If man evolved and was never in perfection and never fell then how can we be punished for having a sinful nature? And why would we need to be redeemed? THe main point is the base of Christianity seems to be built on a literal view of what the Old Testament teaches. Christian teachers claim the whole history of the Old Testament and God's dealings with humans and then with Israel were a type and shadow and the foundation of the whole plan from beginning, and then to end with the book of Revelation. If it is not real then what of it is. If you start unraveling it why stop. Can one really say that most of what we read in the Old Testament is not literal and then claim that the fantastic things about Jesus are real and literal?]

Above you say:
I do not think it is possible to know how literally Jesus understood the flood, he may well have assumed it literal. Science and history have learned a few things in the past two thousand years.



WOw. So Jesus, the person who created the world. who allegedly spoke to the Old Testament prophets may have assumed the flood was literal and been wrong? This is pretty big error for the person who is God in the flesh. Do you see what I am trying to get at here?


"big error for the person who is God in the flesh."

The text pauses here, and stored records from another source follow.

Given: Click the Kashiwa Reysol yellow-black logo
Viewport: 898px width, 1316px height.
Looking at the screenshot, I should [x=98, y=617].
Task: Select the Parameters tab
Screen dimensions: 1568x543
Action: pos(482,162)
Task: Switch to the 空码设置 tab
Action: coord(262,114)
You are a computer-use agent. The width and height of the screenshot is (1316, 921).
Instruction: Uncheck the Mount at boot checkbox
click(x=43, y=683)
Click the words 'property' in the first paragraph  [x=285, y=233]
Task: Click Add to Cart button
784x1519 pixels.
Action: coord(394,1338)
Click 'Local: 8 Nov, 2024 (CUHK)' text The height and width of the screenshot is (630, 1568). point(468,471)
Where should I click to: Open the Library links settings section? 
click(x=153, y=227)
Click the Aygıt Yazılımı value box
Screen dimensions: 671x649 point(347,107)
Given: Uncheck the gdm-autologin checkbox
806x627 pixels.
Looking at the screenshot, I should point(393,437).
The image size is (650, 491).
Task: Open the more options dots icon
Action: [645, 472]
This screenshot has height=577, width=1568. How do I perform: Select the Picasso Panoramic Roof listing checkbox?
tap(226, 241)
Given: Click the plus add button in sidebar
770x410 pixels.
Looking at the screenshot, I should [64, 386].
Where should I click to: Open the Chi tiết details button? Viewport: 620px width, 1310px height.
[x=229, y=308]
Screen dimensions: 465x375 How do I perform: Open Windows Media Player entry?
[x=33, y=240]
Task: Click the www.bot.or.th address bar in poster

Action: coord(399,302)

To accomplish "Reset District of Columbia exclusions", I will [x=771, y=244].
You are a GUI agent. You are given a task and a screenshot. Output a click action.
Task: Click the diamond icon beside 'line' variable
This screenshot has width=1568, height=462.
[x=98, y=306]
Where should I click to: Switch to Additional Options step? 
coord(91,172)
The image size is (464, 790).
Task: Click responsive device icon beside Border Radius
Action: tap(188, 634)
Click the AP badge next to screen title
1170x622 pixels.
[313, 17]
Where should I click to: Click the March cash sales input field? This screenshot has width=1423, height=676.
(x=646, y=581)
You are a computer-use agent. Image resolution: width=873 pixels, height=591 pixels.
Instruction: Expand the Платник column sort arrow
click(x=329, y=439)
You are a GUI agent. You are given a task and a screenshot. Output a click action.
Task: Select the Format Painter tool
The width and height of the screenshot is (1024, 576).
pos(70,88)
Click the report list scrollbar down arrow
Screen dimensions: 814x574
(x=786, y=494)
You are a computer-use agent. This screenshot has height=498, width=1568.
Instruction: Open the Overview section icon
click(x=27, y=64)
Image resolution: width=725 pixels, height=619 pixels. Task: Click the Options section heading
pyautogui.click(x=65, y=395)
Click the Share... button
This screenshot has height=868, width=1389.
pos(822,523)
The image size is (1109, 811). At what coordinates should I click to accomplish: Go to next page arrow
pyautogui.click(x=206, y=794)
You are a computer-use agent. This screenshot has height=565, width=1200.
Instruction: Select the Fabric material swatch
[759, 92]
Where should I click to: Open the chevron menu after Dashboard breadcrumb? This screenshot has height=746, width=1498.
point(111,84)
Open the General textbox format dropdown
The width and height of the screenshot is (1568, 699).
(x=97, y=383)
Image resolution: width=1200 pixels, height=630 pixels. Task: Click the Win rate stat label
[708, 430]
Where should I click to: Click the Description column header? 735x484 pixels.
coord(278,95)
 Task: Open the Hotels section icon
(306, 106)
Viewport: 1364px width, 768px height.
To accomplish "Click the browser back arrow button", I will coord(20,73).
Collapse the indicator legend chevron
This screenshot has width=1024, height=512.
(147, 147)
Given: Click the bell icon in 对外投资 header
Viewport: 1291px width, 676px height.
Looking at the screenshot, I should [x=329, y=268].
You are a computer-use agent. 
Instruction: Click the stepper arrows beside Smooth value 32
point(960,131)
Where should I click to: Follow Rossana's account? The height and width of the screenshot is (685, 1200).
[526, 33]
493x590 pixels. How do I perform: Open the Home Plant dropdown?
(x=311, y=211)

Jason, for years I believed that the above comment disproved Christianisty. things like it convinced me for wll over a decade that Christianity was false and best avioided. Now it took a number of consderations coming together for me to change from such a straightforward simple things as atheism. But none of the contirbuting factors would have gotten my mind past this proof without a serious reconsideration of is involved there.

What happened for me is that I found myself reflectiong that the traditional doctrine is that Jesus as not just true God but was also in the flesh truely human. I had wondered what that meant. Did it only mean that he ate food and had a physical body like ours. I wondered so what. How does that mean he shares our actual experience? We live with real fear and real ignorance. Those may not be our favorite aspects of human life, but I think the fact we do not know all kinds of things is a fundamental shaping reality to our lives. We make decisions, we do not actually know what the outcome is going to be. We can be afraid because of that. We can be selfish because of that. We are self protective and shortshighted because of that.

I feel quite sure that unless Jesus had to live with ignorance like we do the ideas that he was tempted as we are, that he experinced what we experience, that he was human would all be cruel jokes. A Jesus in possession of divine knowledeg is not a saviour but charade serviing only to condemn us and that not fairly. I think to combine any Christian doctirne with the idea that Jesus was running about knowing everthing renders them absurd. He would not be one of us.

But in fact Christian doctrine is that Jesus was truly human and one with us. Therefore the only honest conclusion is that he knew things like everybody else at that time. Clueless about chemistry. Clueless about dinosaurs. I do not think Christianity has been inclined to emphasis Jesus ignorance, it is impolite. However it is the only doorway that I can see through which to believe in him as the Christ.